DESCRIPTION OF THE TASK | Below is a block of records; repeat all of them exactly.

Items from a data source:
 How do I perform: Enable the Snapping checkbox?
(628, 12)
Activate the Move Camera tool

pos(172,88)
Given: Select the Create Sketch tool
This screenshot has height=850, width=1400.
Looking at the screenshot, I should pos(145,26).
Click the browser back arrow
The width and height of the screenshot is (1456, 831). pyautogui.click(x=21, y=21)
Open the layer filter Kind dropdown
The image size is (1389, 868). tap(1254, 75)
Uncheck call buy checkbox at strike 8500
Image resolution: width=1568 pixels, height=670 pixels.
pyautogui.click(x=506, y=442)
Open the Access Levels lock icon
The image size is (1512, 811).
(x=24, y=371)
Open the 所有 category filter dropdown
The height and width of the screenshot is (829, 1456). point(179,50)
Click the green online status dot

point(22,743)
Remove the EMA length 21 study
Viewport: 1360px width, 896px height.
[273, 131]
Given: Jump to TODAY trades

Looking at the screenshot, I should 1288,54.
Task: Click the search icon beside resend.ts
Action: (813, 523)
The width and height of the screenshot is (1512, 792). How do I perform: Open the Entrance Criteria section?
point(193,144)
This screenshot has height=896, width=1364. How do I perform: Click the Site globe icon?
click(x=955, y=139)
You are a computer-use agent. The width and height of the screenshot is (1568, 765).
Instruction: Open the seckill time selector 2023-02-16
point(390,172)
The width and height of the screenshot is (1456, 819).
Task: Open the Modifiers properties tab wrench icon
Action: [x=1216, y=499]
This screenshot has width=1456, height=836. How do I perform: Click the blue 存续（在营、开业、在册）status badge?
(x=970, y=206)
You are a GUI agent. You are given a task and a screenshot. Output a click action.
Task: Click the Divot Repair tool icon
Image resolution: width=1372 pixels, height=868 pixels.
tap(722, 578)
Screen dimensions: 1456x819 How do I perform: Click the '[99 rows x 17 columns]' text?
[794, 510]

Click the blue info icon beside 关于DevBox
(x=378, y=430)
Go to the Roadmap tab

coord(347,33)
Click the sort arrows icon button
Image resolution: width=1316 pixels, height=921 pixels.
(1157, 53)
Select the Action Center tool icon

RESULT OF THIS EXERCISE |
 How do I perform: Enable the Snapping checkbox?
(628, 12)
Activate the Move Camera tool

pos(172,88)
Given: Select the Create Sketch tool
This screenshot has height=850, width=1400.
Looking at the screenshot, I should pos(145,26).
Click the browser back arrow
The width and height of the screenshot is (1456, 831). pyautogui.click(x=21, y=21)
Open the layer filter Kind dropdown
The image size is (1389, 868). tap(1254, 75)
Uncheck call buy checkbox at strike 8500
Image resolution: width=1568 pixels, height=670 pixels.
pyautogui.click(x=506, y=442)
Open the Access Levels lock icon
The image size is (1512, 811).
(x=24, y=371)
Open the 所有 category filter dropdown
The height and width of the screenshot is (829, 1456). point(179,50)
Click the green online status dot

point(22,743)
Remove the EMA length 21 study
Viewport: 1360px width, 896px height.
[273, 131]
Given: Jump to TODAY trades

Looking at the screenshot, I should 1288,54.
Task: Click the search icon beside resend.ts
Action: (813, 523)
The width and height of the screenshot is (1512, 792). How do I perform: Open the Entrance Criteria section?
point(193,144)
This screenshot has height=896, width=1364. How do I perform: Click the Site globe icon?
click(x=955, y=139)
You are a computer-use agent. The width and height of the screenshot is (1568, 765).
Instruction: Open the seckill time selector 2023-02-16
point(390,172)
The width and height of the screenshot is (1456, 819).
Task: Open the Modifiers properties tab wrench icon
Action: [x=1216, y=499]
This screenshot has width=1456, height=836. How do I perform: Click the blue 存续（在营、开业、在册）status badge?
(x=970, y=206)
You are a GUI agent. You are given a task and a screenshot. Output a click action.
Task: Click the Divot Repair tool icon
Image resolution: width=1372 pixels, height=868 pixels.
tap(722, 578)
Screen dimensions: 1456x819 How do I perform: Click the '[99 rows x 17 columns]' text?
[794, 510]

Click the blue info icon beside 关于DevBox
(x=378, y=430)
Go to the Roadmap tab

coord(347,33)
Click the sort arrows icon button
Image resolution: width=1316 pixels, height=921 pixels.
(1157, 53)
Select the Action Center tool icon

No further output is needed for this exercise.